• Thu. Nov 24th, 2022

The Colorado Springs Church will serve as Club Q’s Thanksgiving location after filming

ByKarla E. Kowalski

Nov 24, 2022

The appeal went out and the donations poured in. That was the reaction in Colorado Springs when it quickly became clear this week that Club Q would not be having Thanksgiving.

In the past, the club served as a home for people who were either separated from or ostracized by their families during the holidays. “This community becomes your family. So it’s not unexpected that they’d be at a bar like Club Q on a holiday, Christmas or Thanksgiving,” said Jason Plata, music director of the non-denominational Pikes Peak Metropolitan Church.

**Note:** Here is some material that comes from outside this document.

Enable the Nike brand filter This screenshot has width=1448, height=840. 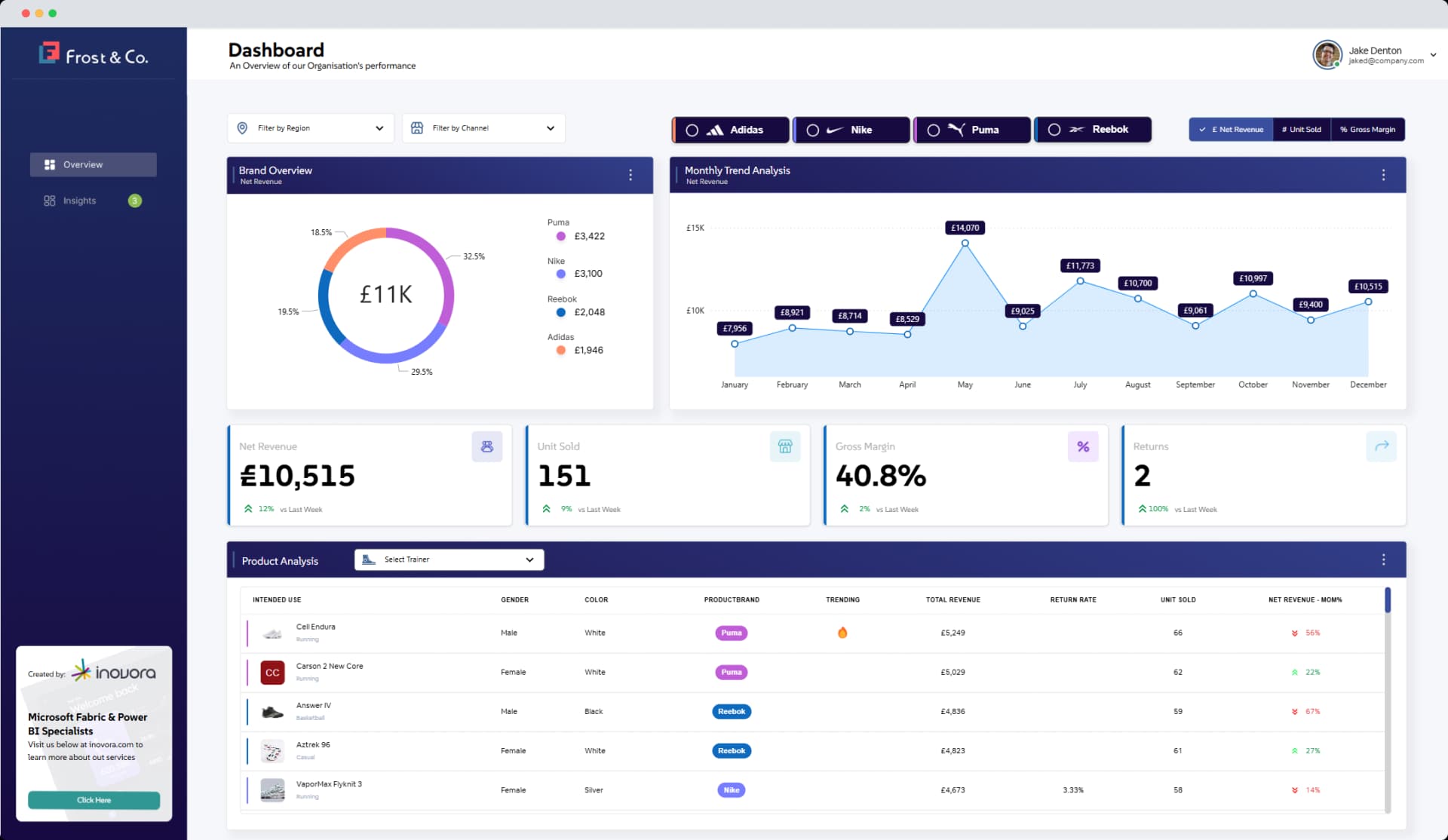coord(851,129)
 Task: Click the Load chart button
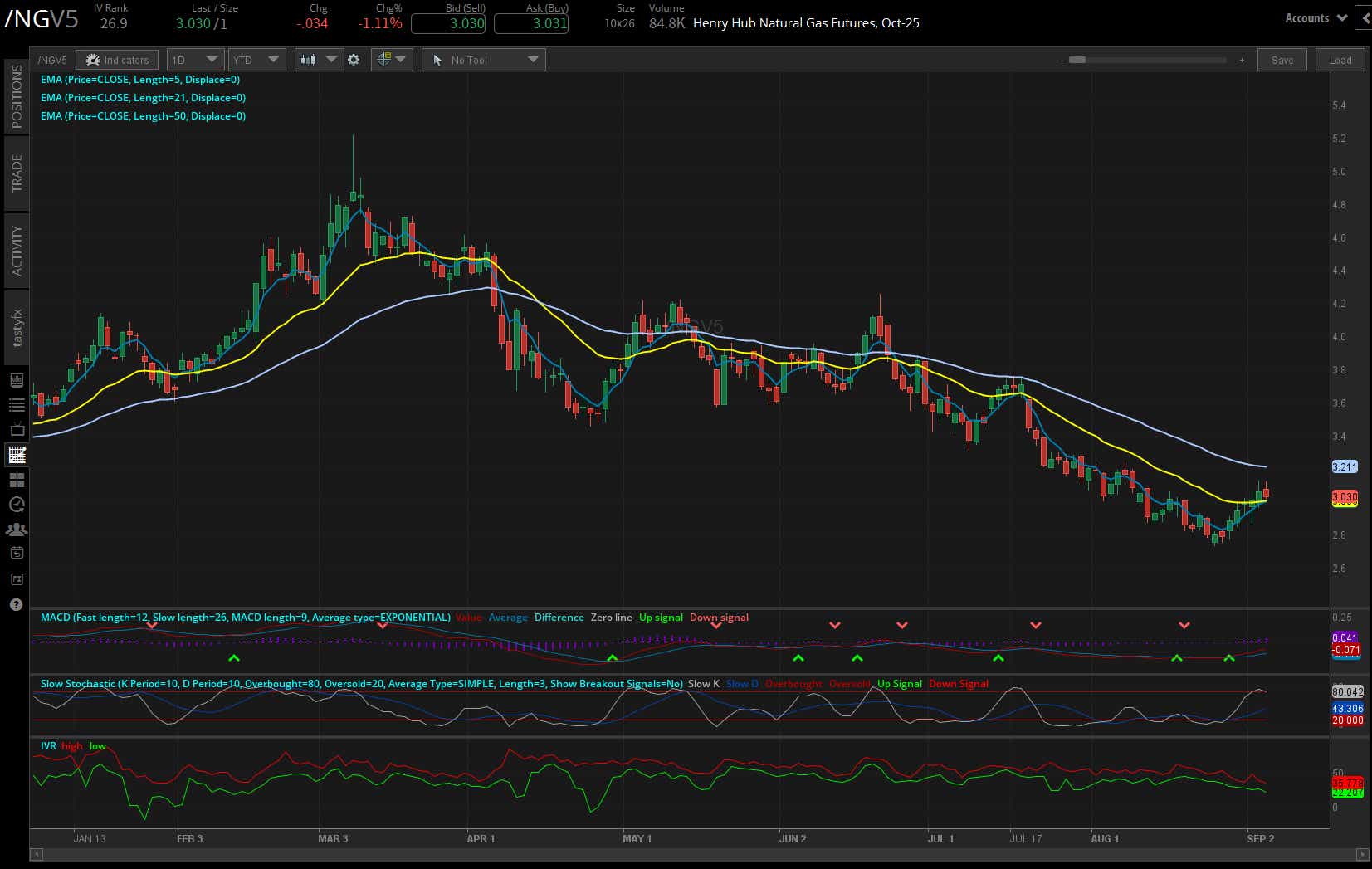coord(1340,60)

Club Q was the scene of a dinner hosted by the United Court of the Pikes Peak Empire, an LGBTQ+ community outreach group. “You can say it’s not a home, but it’s a home for others,” Plata said. “And that’s why it’s so tragic, because places like this become our homes. Because it was our only outlet to experience our freedom and our freedom to be who we can be without any kind of malice.”

But with the club closed following Sunday’s deadly shooting, there was no room for the annual dinner. The organization asked the church. “We celebrate the community as a whole and that it is still strong and will thrive,” said Joseph Shelton of the United Court of the Pikes Peak Empire.

“Our goal is simply to show the love of God. Our whole heart is healing,” said Plata, who was blamed by the church for the dinner. He called for food donations from local restaurants, and they responded quickly. “I told everyone I’m not Jesus, I don’t have two fish and three loaves of bread and it basically came out of nowhere.”



“Salads, bread, turkey, ham,” described Albert Dominguez, manager of Parvicini’s Italian Bistro. “I think food and emotional support go hand in hand,” he explained.

The restaurant was one of a long list in Colorado Springs that was growing. “We are all one. We all breathe the same air and we are all there for each other,” Dominguez said. “No matter what your sexuality is, no matter what your religion is, no matter what your politics is, you are a person and you are more important to us than anything else.”

Usually, the group sharing Thanksgiving at Club Q isn’t large, Shelton said, but he expects 150-175 people at church on Thursday. Plata thinks he has enough for over 200. “We just open it up to anyone who feels like they want to come and be a part of it.”



Counselors will be present for people who need to talk. “What we intend to do is help our community heal. And that’s all I said is help us heal and then we can move on,” Plata said. Together, people gather to give thanks for each other and their home. “You can’t forget what happened this weekend, but it’s okay to laugh and it’s okay to have a good time and we want them to breathe a little sigh of relief.”